Friday, June 6, 2008

Attended a larger editorial meeting on Wednesday. All the print people sit at their terminals in a circle while the online team surrounds them in an outer ring. It reminded me of how traditional elections are held in Switzerland where the men stand in a circle with their swords (1 sword, 1 vote), while the women stand silently looking on, excluded.

Inge tells me the goal is to merge online with print. The latest drama is requiring print to spend a 2 week internship in the online department to learn how to use the system (CMS) to build their own stories onto the website. At the moment, the online department is taking stories from the print side and reconfiguring them for the website, adding video and galleries where appropriate.
I told Inge this is what I refer to as putting lipstick on a pig in English. She tells me the goal in the end is that the online department develops its own content, independent of what’s printed in the paper, though this is certainly years down the road. She even laughs and says "Maybe in 10 years?!" But the print staff is much older, while the online department is quite young. At the editorial meeting there were suits and bowties. The online department is dominated by jeans, and loose t-shirts, a few of the young women careless about bra straps showing. It’s clearly a divide.

But what I’m impressed by is they are even taking steps forward to integrate with print and online, however painful it may be. At RBB and Deutsche Welle TV (both public broadcasters), the online team never contributed anything at the editorial meetings. In fact, at Deutsche Welle, I think the online team is relegated to the basement in some confined space where they just update the video on the a regular basis and make sure the live streams are working. And when Deutsche Welle debuted a new program about globalization, there wasn't even a web page built for viewers to log onto. I'm not even going to tell you what the annual budget of Deutsche Welle is, but even at my little community station, KFAI in Minneapolis, where we don't even have an online department (annual budget: 1.3 million dollars) we made sure the website was updated with a page about new content. So to say that German public broadcasting is oh, like, back in the 90's when it comes to web content would even be charitable. More like, they're acting as though the Internet doesn't even exist.

So the question is how will large news outlets, like the Bild, organize their staff to compete online not only for readers, but now listeners and viewers with the ability to post photo galleries and videos and podcasts. It’s clear they are taking the initiative, while German public broadcasting is remaining stagnant.

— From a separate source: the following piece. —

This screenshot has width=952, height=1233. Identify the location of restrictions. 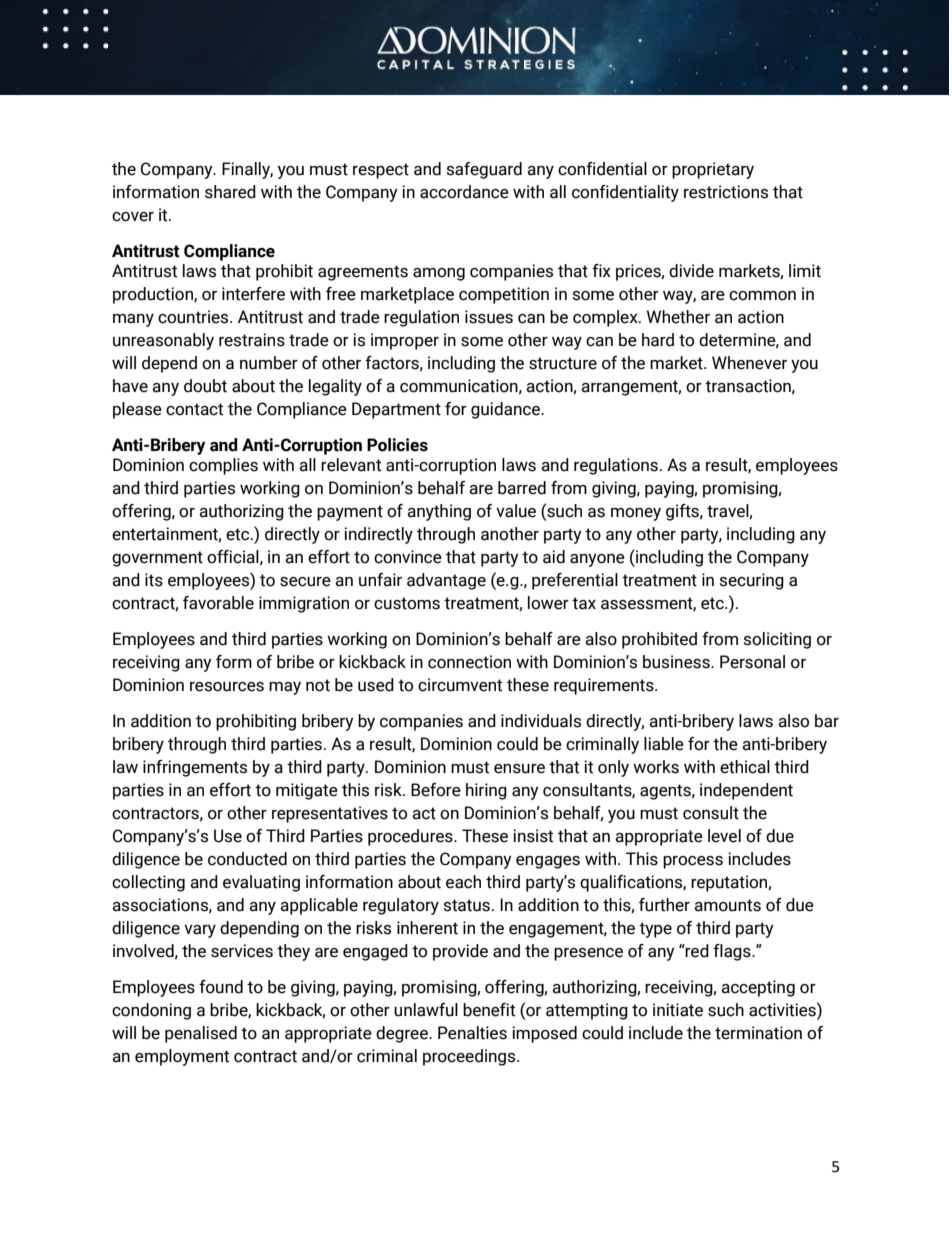
(726, 192).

This is why I'm excited to start the MA in Public Broadcasting Management at Ohio University in the fall. There is such a gap in what commercial media is doing and public broadcasting. Yeah, I can hear the champions of German public broadcasting ( I would even count myself one of them) talking about how their content is so much better and they do news in the public interest...but what about their responsibility to cultivate a new generation of educated citizens? What about their responsibility to the public interest by providing information on all channels? And to pull this snobby "our content is so much better, that will keep people coming back" is weak. I love public broadcasting, and I still go to the web first. I listen to the radio and watch television, but I'm using it in tandem with my computer. That's how PBS keeps me coming back. That's how Bild keeps people coming back to their site, and getting more unique clicks. A lesson for German public broadcasters to take note of.